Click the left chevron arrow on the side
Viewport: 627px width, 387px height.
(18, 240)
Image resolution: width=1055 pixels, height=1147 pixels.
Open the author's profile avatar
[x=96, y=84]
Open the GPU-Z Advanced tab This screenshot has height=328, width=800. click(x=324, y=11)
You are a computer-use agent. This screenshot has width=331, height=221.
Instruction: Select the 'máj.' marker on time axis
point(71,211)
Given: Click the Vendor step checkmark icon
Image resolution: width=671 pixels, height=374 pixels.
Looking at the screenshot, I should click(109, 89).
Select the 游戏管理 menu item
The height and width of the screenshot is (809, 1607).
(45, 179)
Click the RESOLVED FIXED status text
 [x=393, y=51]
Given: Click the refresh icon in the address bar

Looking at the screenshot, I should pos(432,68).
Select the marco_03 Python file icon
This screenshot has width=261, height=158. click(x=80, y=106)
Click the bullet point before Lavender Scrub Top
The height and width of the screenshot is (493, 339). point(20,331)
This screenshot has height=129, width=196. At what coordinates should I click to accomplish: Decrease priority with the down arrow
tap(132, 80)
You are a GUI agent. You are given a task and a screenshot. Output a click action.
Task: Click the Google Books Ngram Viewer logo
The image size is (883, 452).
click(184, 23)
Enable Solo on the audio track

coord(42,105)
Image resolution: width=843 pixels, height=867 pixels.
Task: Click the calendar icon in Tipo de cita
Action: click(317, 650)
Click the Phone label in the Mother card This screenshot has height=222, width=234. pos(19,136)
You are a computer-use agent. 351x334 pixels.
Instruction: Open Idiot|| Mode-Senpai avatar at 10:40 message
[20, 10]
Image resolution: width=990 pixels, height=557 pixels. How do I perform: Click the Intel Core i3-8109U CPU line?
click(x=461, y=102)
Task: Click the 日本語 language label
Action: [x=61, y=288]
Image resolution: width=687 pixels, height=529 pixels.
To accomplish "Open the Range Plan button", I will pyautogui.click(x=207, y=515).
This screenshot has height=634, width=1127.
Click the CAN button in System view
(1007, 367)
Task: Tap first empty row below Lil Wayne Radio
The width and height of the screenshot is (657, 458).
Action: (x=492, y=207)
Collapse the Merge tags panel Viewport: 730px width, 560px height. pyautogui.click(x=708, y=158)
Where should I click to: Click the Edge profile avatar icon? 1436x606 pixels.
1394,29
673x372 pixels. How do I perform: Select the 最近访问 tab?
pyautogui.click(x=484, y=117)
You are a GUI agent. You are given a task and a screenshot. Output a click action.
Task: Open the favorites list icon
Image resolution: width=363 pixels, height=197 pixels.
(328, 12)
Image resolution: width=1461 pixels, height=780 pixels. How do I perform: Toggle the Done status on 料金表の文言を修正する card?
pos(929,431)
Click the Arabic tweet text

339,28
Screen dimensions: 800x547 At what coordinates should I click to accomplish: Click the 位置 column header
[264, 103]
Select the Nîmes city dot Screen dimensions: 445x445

-=-=-

Task prompt
Copy every row above word for word, from the first line to the last.

Output
Click the left chevron arrow on the side
Viewport: 627px width, 387px height.
(18, 240)
Image resolution: width=1055 pixels, height=1147 pixels.
Open the author's profile avatar
[x=96, y=84]
Open the GPU-Z Advanced tab This screenshot has height=328, width=800. click(x=324, y=11)
You are a computer-use agent. This screenshot has width=331, height=221.
Instruction: Select the 'máj.' marker on time axis
point(71,211)
Given: Click the Vendor step checkmark icon
Image resolution: width=671 pixels, height=374 pixels.
Looking at the screenshot, I should click(109, 89).
Select the 游戏管理 menu item
The height and width of the screenshot is (809, 1607).
(45, 179)
Click the RESOLVED FIXED status text
 [x=393, y=51]
Given: Click the refresh icon in the address bar

Looking at the screenshot, I should pos(432,68).
Select the marco_03 Python file icon
This screenshot has width=261, height=158. click(x=80, y=106)
Click the bullet point before Lavender Scrub Top
The height and width of the screenshot is (493, 339). point(20,331)
This screenshot has height=129, width=196. At what coordinates should I click to accomplish: Decrease priority with the down arrow
tap(132, 80)
You are a GUI agent. You are given a task and a screenshot. Output a click action.
Task: Click the Google Books Ngram Viewer logo
The image size is (883, 452).
click(184, 23)
Enable Solo on the audio track

coord(42,105)
Image resolution: width=843 pixels, height=867 pixels.
Task: Click the calendar icon in Tipo de cita
Action: click(317, 650)
Click the Phone label in the Mother card This screenshot has height=222, width=234. pos(19,136)
You are a computer-use agent. 351x334 pixels.
Instruction: Open Idiot|| Mode-Senpai avatar at 10:40 message
[20, 10]
Image resolution: width=990 pixels, height=557 pixels. How do I perform: Click the Intel Core i3-8109U CPU line?
click(x=461, y=102)
Task: Click the 日本語 language label
Action: [x=61, y=288]
Image resolution: width=687 pixels, height=529 pixels.
To accomplish "Open the Range Plan button", I will pyautogui.click(x=207, y=515).
This screenshot has height=634, width=1127.
Click the CAN button in System view
(1007, 367)
Task: Tap first empty row below Lil Wayne Radio
The width and height of the screenshot is (657, 458).
Action: (x=492, y=207)
Collapse the Merge tags panel Viewport: 730px width, 560px height. pyautogui.click(x=708, y=158)
Where should I click to: Click the Edge profile avatar icon? 1436x606 pixels.
1394,29
673x372 pixels. How do I perform: Select the 最近访问 tab?
pyautogui.click(x=484, y=117)
You are a GUI agent. You are given a task and a screenshot. Output a click action.
Task: Open the favorites list icon
Image resolution: width=363 pixels, height=197 pixels.
(328, 12)
Image resolution: width=1461 pixels, height=780 pixels. How do I perform: Toggle the Done status on 料金表の文言を修正する card?
pos(929,431)
Click the Arabic tweet text

339,28
Screen dimensions: 800x547 At what coordinates should I click to accomplish: Click the 位置 column header
[264, 103]
Select the Nîmes city dot Screen dimensions: 445x445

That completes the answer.